▶ _Information provided_:
+===+
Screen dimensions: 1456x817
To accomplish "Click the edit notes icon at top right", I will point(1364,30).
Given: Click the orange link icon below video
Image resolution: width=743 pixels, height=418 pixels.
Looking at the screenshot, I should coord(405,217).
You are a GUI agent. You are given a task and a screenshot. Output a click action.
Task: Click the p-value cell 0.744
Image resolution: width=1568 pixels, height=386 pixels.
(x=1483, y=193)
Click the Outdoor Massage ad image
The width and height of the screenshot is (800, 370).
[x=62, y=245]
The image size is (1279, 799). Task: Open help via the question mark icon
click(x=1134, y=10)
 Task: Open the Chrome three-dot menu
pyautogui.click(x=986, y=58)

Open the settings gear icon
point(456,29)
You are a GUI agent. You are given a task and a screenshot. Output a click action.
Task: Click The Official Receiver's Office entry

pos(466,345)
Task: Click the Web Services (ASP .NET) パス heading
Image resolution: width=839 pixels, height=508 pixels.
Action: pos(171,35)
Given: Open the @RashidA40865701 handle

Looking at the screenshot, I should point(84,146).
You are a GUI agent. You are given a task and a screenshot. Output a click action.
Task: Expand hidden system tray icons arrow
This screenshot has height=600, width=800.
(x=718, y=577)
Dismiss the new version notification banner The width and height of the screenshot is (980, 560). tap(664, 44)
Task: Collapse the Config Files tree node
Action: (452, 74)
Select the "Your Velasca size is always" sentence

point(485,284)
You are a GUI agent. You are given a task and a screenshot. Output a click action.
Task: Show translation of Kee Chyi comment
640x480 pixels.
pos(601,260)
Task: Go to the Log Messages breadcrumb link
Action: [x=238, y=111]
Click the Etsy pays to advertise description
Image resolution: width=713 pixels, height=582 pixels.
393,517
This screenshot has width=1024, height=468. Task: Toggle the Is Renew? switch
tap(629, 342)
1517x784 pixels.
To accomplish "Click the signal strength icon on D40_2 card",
+===+
▶ _Required action_:
Copy out each line of the data that includes the string "accomplish".

▶ _The completed task_:
To accomplish "Click the edit notes icon at top right", I will point(1364,30).
To accomplish "Click the signal strength icon on D40_2 card",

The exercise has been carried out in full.